I am interested in applications of the hairy ball theorem to non-closed surfaces, such as dogs and cats.
As has been pointed out to me in my previous question, it is possible to arrange the two cowlicks of a hairy ball so that they are on top of each other. One can then "cut out" these cowlicks, leaving a sphere with a hole that has been combed smooth with no cowlicks.
Let's consider the task of combing smooth an entire puppy. Topologically, animals are toruses, but if we seal shut the oral and anal orifices they become spheres. However, the fur (ie. fur-covered skin) of the puppy is not a closed sphere: There are holes in several places such as the paws, ears and eyes.
My conjecture therefore is that we are guaranteed to be able to comb the entire puppy smooth, because we can arrange for the [virtual] cowlicks to end up on these holes - for instance on the paws, where there is no fur. Real puppies, of course, have natural cowlicks, and presumably the tip of the tail would get complicated, but those are mere details anatomy. As I've mentioned above, with a single hole, it seems trivial to demonstrate that combing over is possible. I imagine that with multiple holes the situation is no different: They can be constructed from the one-hole case by cutting additional holes (which does not disrupt the combing).

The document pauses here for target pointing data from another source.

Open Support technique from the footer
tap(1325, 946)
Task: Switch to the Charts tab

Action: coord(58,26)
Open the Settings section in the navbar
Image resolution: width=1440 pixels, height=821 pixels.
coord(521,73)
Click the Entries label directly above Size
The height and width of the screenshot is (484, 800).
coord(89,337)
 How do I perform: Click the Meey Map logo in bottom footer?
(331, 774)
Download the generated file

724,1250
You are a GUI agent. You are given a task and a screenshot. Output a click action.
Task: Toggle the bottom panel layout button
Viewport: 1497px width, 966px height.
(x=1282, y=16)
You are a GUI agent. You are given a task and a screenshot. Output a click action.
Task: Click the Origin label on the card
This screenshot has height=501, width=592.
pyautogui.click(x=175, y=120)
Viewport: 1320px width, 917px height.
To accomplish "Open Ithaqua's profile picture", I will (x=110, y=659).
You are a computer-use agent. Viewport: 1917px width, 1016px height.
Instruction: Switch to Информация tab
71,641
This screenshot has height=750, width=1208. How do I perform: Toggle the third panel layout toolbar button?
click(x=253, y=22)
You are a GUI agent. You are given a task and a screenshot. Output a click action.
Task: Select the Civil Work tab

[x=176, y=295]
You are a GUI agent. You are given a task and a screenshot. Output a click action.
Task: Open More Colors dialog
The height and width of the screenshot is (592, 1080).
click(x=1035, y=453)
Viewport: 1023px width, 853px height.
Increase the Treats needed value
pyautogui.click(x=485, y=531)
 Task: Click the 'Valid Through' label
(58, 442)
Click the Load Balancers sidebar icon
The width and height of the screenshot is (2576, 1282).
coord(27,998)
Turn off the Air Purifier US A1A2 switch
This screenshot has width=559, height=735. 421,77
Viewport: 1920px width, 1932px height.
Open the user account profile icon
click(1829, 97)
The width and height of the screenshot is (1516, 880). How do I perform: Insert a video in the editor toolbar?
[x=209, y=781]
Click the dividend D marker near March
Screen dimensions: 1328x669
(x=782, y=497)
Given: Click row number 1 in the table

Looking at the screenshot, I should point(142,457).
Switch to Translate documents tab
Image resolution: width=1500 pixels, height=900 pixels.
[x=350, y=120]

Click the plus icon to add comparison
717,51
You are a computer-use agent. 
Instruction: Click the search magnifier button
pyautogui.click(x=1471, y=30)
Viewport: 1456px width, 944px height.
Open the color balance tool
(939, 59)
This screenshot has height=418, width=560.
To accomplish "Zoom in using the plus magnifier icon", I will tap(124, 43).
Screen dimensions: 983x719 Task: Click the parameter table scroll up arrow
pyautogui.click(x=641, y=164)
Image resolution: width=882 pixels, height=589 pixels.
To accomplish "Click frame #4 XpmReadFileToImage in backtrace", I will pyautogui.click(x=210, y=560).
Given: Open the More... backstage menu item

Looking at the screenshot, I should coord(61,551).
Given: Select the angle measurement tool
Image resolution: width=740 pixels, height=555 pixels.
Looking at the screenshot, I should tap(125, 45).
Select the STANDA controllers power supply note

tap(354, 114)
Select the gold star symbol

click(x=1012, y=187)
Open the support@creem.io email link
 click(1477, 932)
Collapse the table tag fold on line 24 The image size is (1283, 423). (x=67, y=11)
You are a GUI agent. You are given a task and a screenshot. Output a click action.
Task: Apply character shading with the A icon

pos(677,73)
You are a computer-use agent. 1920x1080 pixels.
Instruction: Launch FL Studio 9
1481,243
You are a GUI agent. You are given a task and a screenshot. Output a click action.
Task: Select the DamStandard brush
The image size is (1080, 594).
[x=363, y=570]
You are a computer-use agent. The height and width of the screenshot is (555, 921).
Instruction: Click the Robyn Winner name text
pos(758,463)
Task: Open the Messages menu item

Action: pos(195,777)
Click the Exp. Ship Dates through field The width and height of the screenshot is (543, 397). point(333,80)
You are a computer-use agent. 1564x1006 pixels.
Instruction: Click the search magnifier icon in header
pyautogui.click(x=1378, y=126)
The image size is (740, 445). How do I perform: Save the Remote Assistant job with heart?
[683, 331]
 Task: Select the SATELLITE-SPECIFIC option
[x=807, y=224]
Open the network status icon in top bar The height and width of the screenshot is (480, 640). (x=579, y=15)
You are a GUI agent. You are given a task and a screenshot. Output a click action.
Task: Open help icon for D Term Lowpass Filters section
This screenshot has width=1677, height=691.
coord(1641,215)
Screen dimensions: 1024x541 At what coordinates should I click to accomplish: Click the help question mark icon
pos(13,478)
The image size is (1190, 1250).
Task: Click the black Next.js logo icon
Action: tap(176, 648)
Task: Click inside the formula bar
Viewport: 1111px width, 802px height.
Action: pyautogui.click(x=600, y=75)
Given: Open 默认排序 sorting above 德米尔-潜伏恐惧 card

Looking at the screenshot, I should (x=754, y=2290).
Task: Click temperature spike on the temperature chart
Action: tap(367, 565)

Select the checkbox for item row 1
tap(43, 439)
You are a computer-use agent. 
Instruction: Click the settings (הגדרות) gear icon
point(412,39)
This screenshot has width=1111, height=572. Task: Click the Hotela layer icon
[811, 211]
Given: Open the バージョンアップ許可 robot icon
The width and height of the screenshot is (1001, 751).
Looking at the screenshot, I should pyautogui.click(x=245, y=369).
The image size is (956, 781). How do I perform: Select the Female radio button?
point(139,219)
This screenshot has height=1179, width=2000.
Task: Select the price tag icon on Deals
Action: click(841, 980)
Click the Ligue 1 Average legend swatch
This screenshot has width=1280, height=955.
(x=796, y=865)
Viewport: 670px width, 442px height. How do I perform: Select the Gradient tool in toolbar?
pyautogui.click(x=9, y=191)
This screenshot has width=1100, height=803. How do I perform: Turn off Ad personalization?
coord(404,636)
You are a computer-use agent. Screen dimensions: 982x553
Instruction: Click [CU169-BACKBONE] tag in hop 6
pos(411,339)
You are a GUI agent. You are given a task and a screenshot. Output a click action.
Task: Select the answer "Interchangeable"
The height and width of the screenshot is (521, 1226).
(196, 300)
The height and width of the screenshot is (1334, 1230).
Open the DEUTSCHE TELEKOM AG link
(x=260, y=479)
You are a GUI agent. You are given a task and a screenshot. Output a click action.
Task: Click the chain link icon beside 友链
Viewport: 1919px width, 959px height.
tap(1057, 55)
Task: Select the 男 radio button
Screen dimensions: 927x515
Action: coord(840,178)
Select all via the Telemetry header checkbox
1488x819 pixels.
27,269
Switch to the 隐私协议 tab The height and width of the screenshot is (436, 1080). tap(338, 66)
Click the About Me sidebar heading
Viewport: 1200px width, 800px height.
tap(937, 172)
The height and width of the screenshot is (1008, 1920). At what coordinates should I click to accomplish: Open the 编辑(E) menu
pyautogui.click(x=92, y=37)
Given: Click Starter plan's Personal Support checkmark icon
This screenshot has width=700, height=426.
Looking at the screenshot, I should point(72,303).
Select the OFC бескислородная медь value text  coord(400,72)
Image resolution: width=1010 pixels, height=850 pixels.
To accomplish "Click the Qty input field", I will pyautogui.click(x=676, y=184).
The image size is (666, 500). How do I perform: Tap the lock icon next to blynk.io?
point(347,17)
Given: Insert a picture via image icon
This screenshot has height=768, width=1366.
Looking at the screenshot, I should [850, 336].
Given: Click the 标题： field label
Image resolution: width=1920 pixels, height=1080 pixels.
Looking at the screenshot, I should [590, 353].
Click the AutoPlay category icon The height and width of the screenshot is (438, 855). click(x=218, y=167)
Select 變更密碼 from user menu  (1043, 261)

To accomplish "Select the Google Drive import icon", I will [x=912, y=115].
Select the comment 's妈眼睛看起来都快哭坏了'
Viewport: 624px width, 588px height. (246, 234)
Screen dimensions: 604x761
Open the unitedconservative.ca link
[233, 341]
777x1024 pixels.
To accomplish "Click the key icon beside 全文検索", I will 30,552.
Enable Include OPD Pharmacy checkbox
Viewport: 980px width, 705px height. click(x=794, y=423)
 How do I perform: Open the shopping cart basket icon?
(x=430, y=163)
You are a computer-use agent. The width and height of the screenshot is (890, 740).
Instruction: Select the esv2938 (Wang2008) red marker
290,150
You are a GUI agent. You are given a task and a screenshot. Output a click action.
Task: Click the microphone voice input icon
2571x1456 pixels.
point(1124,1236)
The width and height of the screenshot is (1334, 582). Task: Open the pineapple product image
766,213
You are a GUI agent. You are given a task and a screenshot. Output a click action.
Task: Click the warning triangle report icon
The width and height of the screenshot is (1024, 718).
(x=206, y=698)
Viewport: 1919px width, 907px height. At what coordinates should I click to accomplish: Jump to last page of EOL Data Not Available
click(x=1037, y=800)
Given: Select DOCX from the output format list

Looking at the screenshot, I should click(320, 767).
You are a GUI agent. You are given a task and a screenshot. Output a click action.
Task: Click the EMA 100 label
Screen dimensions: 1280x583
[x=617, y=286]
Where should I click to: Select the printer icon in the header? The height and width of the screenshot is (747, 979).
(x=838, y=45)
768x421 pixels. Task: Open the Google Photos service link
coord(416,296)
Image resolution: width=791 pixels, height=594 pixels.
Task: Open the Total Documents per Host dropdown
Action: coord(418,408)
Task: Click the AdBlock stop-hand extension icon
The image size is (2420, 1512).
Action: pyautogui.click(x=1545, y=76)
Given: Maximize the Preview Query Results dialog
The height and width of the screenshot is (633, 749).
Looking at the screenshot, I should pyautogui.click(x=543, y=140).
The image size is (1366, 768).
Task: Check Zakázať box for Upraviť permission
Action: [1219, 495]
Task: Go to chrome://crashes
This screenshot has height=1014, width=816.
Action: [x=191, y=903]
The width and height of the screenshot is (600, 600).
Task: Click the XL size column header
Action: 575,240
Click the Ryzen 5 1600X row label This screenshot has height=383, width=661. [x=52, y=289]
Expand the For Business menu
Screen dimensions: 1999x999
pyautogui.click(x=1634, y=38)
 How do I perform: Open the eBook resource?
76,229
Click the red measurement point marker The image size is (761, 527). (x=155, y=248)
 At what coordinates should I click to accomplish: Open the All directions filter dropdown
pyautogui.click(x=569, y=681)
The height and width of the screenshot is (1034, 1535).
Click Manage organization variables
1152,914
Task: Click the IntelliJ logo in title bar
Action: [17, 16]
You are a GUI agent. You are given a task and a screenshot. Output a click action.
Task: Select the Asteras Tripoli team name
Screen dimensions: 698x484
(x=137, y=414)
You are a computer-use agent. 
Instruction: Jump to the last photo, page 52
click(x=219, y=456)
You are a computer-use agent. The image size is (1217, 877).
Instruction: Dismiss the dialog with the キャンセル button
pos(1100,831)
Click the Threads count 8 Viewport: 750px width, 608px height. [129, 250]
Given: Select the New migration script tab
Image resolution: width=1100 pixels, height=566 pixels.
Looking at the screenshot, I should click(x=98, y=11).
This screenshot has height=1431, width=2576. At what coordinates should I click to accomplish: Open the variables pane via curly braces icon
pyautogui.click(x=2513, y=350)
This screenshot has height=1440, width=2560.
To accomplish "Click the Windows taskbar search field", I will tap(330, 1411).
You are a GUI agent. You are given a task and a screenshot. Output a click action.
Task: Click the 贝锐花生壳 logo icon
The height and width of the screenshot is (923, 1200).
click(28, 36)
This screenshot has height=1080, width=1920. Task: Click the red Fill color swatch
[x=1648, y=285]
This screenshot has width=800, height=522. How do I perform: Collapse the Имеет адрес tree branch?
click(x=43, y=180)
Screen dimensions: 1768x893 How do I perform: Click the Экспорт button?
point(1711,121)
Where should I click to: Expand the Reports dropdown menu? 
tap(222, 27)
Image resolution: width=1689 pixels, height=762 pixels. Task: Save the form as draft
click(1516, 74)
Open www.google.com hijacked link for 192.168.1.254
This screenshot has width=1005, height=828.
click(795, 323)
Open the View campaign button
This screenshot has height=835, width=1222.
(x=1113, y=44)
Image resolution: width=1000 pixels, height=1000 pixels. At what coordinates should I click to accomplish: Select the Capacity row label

Is it correct to conclude, therefore, that any compact surface can always be combed over with no cowlicks? Is it true that spheres are the only object that requires cowlicks?
Your conjecture is (mostly) correct, but perhaps stated badly:
every connected compact surfaces-with-boundary admits an everywhere nonzero vector fields.
On the other hand, there are compact surfaces-without-boundary, other than the sphere, that do not admit nonzero vector fields. A 2-holed torus, for example, does not.
As for combing cats and dogs, it may be that at the boundaries, the hair directions are predetermined, in much the same way that at the edges of your fingerprints (as you move from the front of the hand towards the back), the lines of the fingerprint are more or less perpendicular to the dividing-line between "fingerprinted" and "non-fingerprinted" areas. This constraint (along with those at the fingernails) turns out to put restrictions on the number of whorls, "triangles", and "folds" that can occur in the fingerprint pattern. If there were similar constraints on your cat or dog at every boundary piece (for instance, that at the "ankle", the hair is always growing pretty much downward toward the foot), then in asking whether there was a cowlick-free combing for the rest of the cat, the theorem in my first bullet is no longer relevant, and the question once again becomes interesting, much like the fingerprint question.